-- WRITTEN REQUEST --
Rewrite the part that opens with the line containing "bullet 'Strong spreading power'" and closes with the line containing "click(x=466, y=545)", putting "screen position" in place of "coordinates" and keeping everything else unchanged.

════════════════

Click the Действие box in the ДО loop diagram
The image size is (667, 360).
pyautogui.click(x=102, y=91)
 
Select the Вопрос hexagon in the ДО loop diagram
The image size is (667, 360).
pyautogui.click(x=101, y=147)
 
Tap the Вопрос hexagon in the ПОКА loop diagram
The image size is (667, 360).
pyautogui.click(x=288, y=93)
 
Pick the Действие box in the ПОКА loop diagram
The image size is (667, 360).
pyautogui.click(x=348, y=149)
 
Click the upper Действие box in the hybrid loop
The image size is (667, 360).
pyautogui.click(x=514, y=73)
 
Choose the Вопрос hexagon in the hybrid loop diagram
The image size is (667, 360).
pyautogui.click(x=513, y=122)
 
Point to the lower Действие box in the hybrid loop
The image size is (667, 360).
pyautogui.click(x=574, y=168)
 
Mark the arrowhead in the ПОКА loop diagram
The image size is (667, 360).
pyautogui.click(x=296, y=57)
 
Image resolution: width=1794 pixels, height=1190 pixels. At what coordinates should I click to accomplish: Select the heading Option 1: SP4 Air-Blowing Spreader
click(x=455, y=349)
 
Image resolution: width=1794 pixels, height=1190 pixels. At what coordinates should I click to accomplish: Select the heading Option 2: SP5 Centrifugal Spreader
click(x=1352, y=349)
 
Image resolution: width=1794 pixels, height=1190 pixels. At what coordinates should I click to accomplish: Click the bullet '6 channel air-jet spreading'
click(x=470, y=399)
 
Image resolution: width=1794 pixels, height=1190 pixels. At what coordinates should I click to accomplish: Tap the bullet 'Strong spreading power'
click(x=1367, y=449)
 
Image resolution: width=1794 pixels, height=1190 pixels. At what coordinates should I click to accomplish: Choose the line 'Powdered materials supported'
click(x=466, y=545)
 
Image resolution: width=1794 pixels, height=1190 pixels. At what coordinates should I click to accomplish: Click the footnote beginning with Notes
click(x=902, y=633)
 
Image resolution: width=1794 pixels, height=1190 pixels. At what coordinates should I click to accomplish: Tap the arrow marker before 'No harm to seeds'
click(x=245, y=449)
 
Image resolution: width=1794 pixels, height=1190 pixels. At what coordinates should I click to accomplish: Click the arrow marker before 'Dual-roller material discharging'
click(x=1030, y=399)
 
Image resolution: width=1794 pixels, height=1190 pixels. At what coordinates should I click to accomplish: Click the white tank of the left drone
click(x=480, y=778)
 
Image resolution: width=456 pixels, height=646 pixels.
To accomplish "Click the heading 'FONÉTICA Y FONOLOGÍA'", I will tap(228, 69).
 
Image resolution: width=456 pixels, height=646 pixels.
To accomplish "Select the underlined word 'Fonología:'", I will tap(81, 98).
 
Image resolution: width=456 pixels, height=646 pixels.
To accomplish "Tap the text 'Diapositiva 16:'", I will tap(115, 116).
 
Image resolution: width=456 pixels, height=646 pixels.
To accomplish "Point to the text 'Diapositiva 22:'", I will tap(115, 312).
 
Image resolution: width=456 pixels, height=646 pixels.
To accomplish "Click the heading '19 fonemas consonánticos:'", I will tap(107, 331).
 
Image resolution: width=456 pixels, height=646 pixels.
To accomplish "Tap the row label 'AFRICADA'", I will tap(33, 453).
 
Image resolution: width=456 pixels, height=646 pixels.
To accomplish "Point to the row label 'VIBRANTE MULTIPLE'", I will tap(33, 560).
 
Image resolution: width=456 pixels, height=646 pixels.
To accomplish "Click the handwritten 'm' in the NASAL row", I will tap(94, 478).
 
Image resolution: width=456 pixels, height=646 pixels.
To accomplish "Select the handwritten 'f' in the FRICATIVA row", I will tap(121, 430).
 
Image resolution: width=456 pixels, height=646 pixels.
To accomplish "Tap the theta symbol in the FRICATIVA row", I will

════════════════

-- COMPLETE OUTPUT --
Image resolution: width=1794 pixels, height=1190 pixels. At what screen position should I click to accomplish: Tap the bullet 'Strong spreading power'
click(x=1367, y=449)
 
Image resolution: width=1794 pixels, height=1190 pixels. At what screen position should I click to accomplish: Choose the line 'Powdered materials supported'
click(x=466, y=545)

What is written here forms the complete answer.